Business Manager: How to Launch a Machine Learning Project?

9 steps to turn your idea into business value

Brigitte Maillère
The Startup
6 min readSep 7, 2020

--

You are an innovator.

You are curious about Machine Learning.

You have an idea that could improve your business by leveraging the information hidden in a set of data you already have or could collect.

As an expert in your industry, you are often the only person who can detect an opportunity of new income, cost reduction, faster decisions. But getting business value from data requires the combination of different skills from different people: business vision, mathematical skills, technological skills.

How to turn your idea into value?

Machine learning uses data to create self-modifying algorithms, which can “learn” to produce the desired information. The machine learning practitioner will create algorithms and “train” them to match expectations.

Your project will involve collecting and preparing data, training mathematical algorithms, developing a digital solution to present results (from simple one-shot visualization to a dynamic dashboard or an integrated software in your systems).

Along the path to a successful implementation of your idea, you will have to work with internal or external partners from various roles and skills: business expert, IT people, Machine Learning expert, customers panels …

In some cases, you will have to first sell your project to a sponsor and get a go and a budget for your project.

To succeed with all these people, you will have to find a common language.

I have listed 9 topics you should work on to explain your idea and launch your project.

Here is a template you could use to refine your project, and some advice to fill each part of the template.

1. Idea

As a business leader you spotted an opportunity to improve your business: increase income, lower costs, make better decisions.

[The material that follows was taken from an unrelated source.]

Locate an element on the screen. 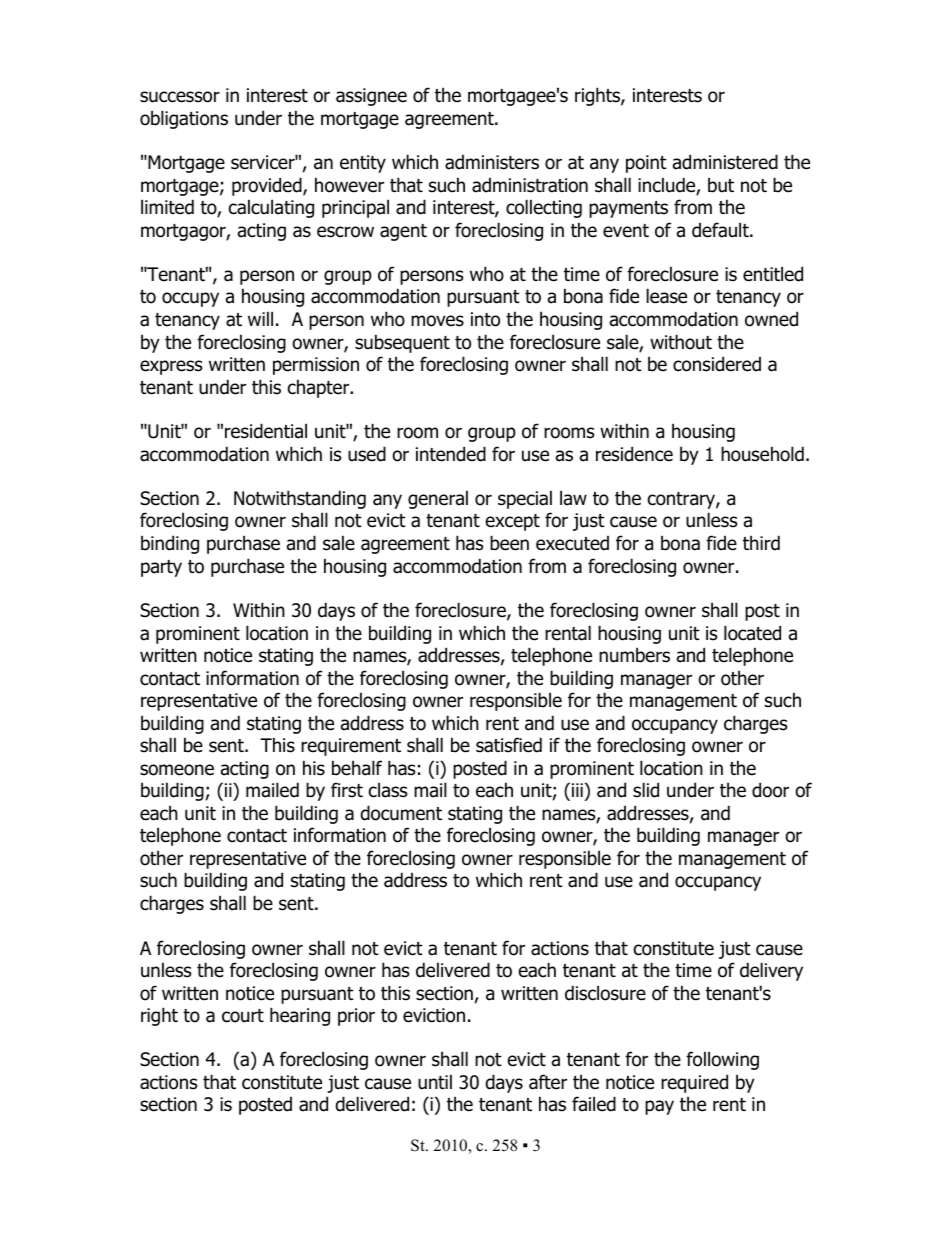 The width and height of the screenshot is (952, 1233). residential is located at coordinates (266, 431).
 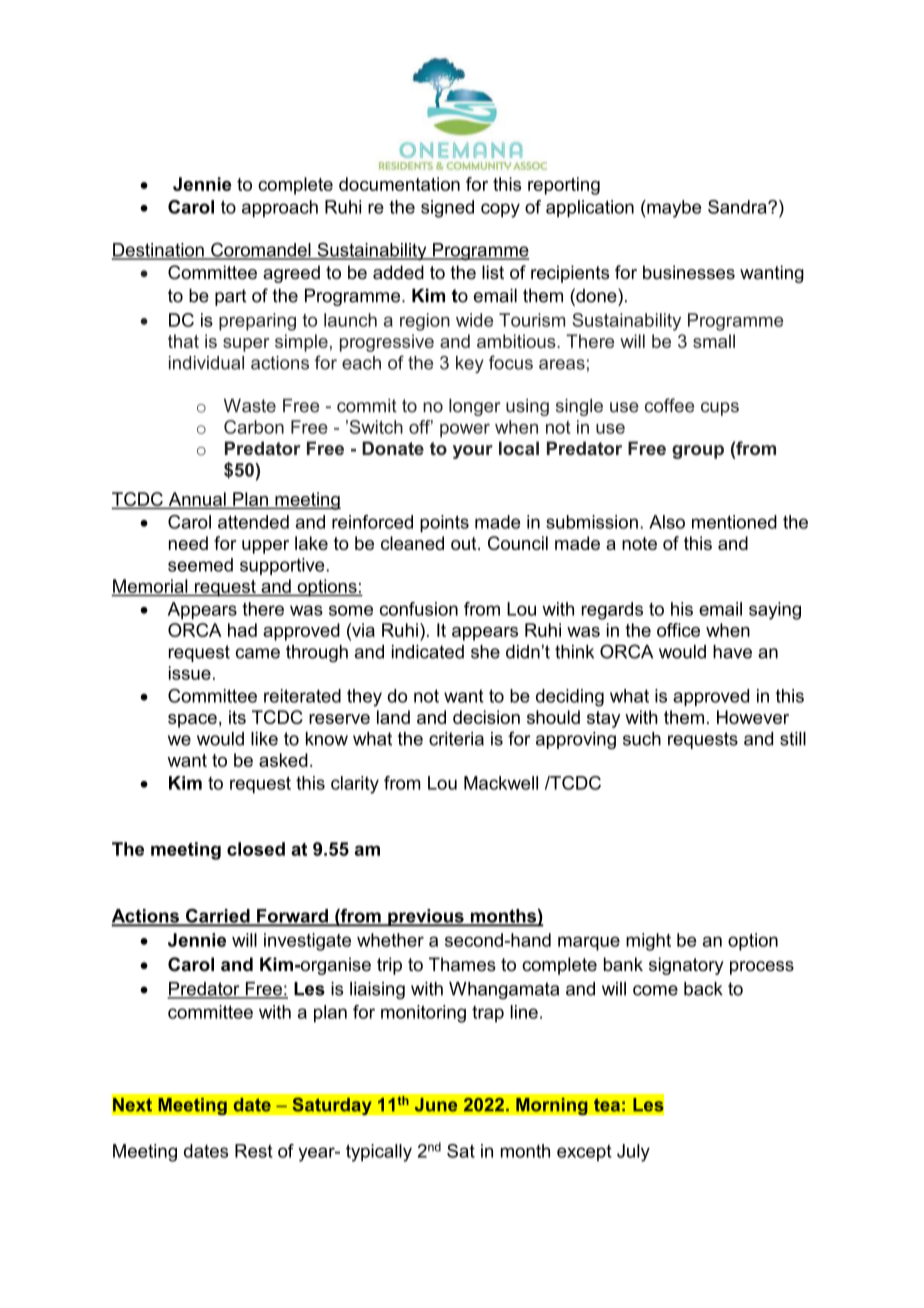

You think that you can use available or reachable data do learn new information.

In this part, you want to explain:

  • The information you want to learn ex: customer profile, sales predictions, text category, probability of mechanical failure, …
  • The data which are available or could be collected

2. Business Value

Who will benefit from the information learned by machine learning?

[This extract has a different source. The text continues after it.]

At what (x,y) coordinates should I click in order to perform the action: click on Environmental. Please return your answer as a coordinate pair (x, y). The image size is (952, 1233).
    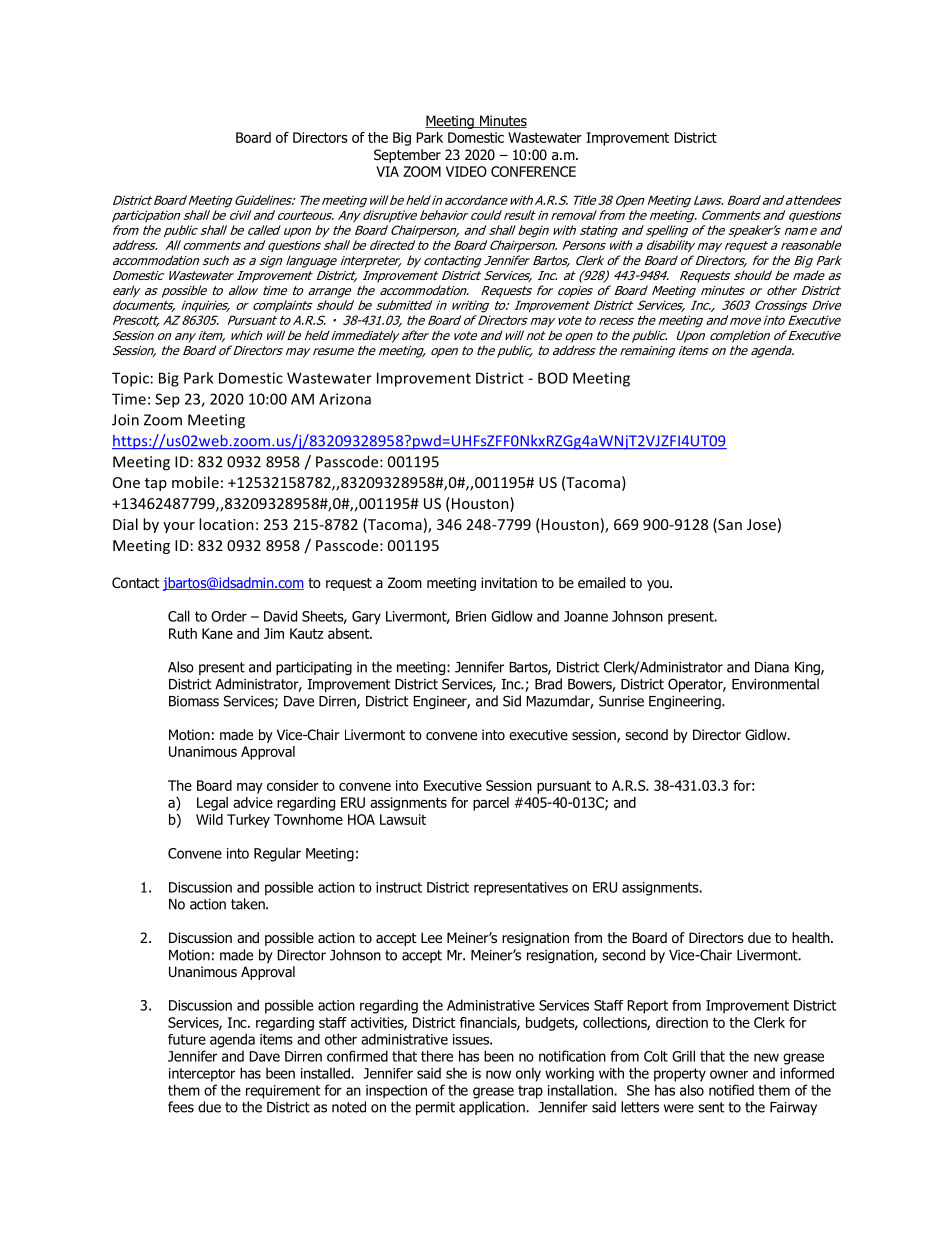
    Looking at the image, I should click on (775, 684).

  • Will your customers be offered a new service?
  • Will you reduce the cost of an internal process?

3. Resulting Solution

How will your company use the resulting machine learning algorithm?

  • Is it a one-shot study and the result will be a report? (ex: actual customer segmentation )
  • Do you need your algorithm to be used on a regular basis to produce an updated dashboard? (ex: sales predictions)
  • Do you need your algorithm to be integrated into your manufacturing process? (ex: automatic routing depending on image classification)

4. Data Sources

You might use various groups of data. For each one, list :

  • Explicit content of data
  • Source of data: where was data captured, from whom (customer purchase, mechanical sensors, twitter post, medical report…)
  • Estimated number of data items
  • Data presentation: Are the data already structured (ex: a spreadsheet of transactions) or do they need a pre-processing work (ex: extracting meaningful value from physical sensor signals, collecting text from multiple sources in different formats…)
  • Legal considerations relating to the storage and processing of data
  • Data Labellisation

For most of the projects, before being able to learn from your data, you need to know the “true answer” for a sufficient number of examples. Among a set of financial transactions, you need to know which were proven to be fraudulent and which were proven to not be fraudulent. Data tagged with the true answer are named “labeled data”.

Are your data already labeled?

If your data are not labeled, you should have them labeled by internal people or an external partner.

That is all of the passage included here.